With so much on the line, it’s vital that compliance and AML teams have a solid understanding of all things sanctions, and that FIs have a plan for how to meet sanctions obligations, even as sanctions lists and laws change and evolve.
Let’s take a closer look at what sanctions are and how FIs can meet their sanctions obligations.
What are sanctions, and why do governments impose them?
National and international bodies impose sanctions that primarily focus on stopping terrorism, illegal drugs, conflicts, weapons of mass destruction, and harm, including human rights abuses.
Financial sanctions are a preferred tool to pursue specific objectives to combat terrorism and include:
- Asset freezing, which prevents funds or economic resources (which may belong to/be owned or controlled by a designated person or entity) from being directly or indirectly available to the designated person; it is a criminal offense to facilitate this activity.
- Prohibitions of investments/providing economic benefit/unlicensed financial services to designated persons; licenses are required to carry out services and activities that are otherwise prohibited.
Governments and international authorities will typically issue laws and regulations to create restrictions to pursue the objectives outlined above. They are used to:
- Change the behavior of a targeted country, region, or regime.
- Act as an enforcement tool when international peace and security have been threatened, and diplomatic efforts have failed.
- Restrict the funding of individuals, entities, or groups associated with criminal or terrorist activity.
Who can be sanctioned?
Authorities issue sanctions against individuals, countries, jurisdictions, or regions. They can also be issued against trading activities such as certain goods, services, and technologies. For example, there is an internationally established Sectoral Sanctions Identification (SSI) List prohibiting certain types of debt financing and equity, in response to Russia’s annexation of parts of Ukraine.
What are the most relevant types of sanctions banks and FIs need to be aware of?
Governments across the world use sanctions to restrict or prohibit trade or movement. Sanctions can take numerous forms. The two most relevant types of sanctions FIs should be aware of are:
- Economic sanctions. Governments prohibit FIs from transacting with persons, organizations, or governments. The economic sanction can be comprehensive, forbidding any transactions with an entire country, or specific, targeting a particular person or entity.
- Trade sanctions. These are laws that forbid, suspend, or end trade with a particular country.
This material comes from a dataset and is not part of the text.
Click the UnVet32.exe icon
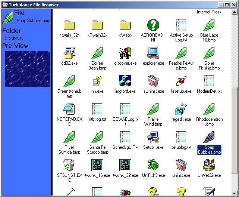239x197 pixels. (209, 165)
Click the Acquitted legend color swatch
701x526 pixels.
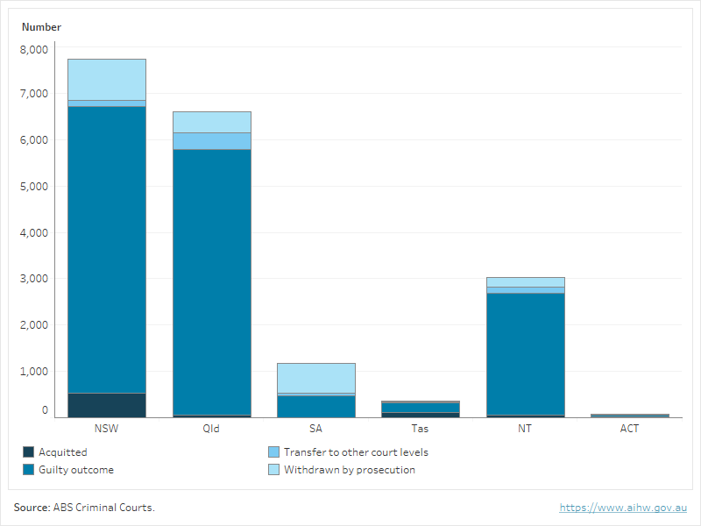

How do sanctions affect banks?
Laws forbid banks, FIs, and payment services from conducting any business with individuals, entities, countries, regions, or activities subject to sanctions. It’s not enough for FIs to ensure that account holders are not on sanctions lists at the time they open an account. FIs must also verify that account holders are not on sanctions lists in real-time for each transaction. They must also ensure that their accounts do not make ANY payments to those on sanctions lists. This is illegal and banks can face big fines if they miss something.
Firms must also establish controls through a program of detection and appropriate action to avoid risks, or mitigate the effects of those that materialize, in line with regulatory obligations and industry best practice. These controls should apply to both international and domestic sanctions regimes.
For example, let’s say a South African bank provides international payments for an account holder that does business in the UK and the US. The South African bank would need to consider sanctions lists from the UN, US, UK, and EU to comply with minimum sanctions requirements.
If this sounds like a lot, you’re right! And there’s even more. Typically the UN, EU, and US programs have more than 100 updates per year. A single update may contain many new entities and cover more than one sanctions program (e.g. DPRK, Cuba, Proliferation, etc.).
How can FIs stay ahead of sanctions obligations?
I spoke with Neil Whiley, Director of Sanctions at UK Finance in advance of this article, and he kindly provided a lot of detail, including what Financial institutions must do to develop, implement, and routinely update risk-based sanctions compliance programs.
To ensure a robust sanctions compliance control framework, Whiley said firms should:
- Understand the products and services they offer;
- Identify areas where they may be vulnerable to sanctions breaches;
- Put controls in place to mitigate these risks;
- Have effective systems and controls in place to ensure that they meet requirements in all their operating jurisdictions.
Putting it all together: Cynergy Bank vs. Lamesa, a real-world sanctions study
To fully appreciate the seriousness of sanctions screening compliance, let’s look at a current case making its way through the UK’s courts: Cynergy Bank vs. Lamesa Investments.
Cynergy Bank borrowed investment money, a mere £30m, from Lamesa Investments, a company based in Cyprus and owned by an individual who was subsequently sanctioned by the US.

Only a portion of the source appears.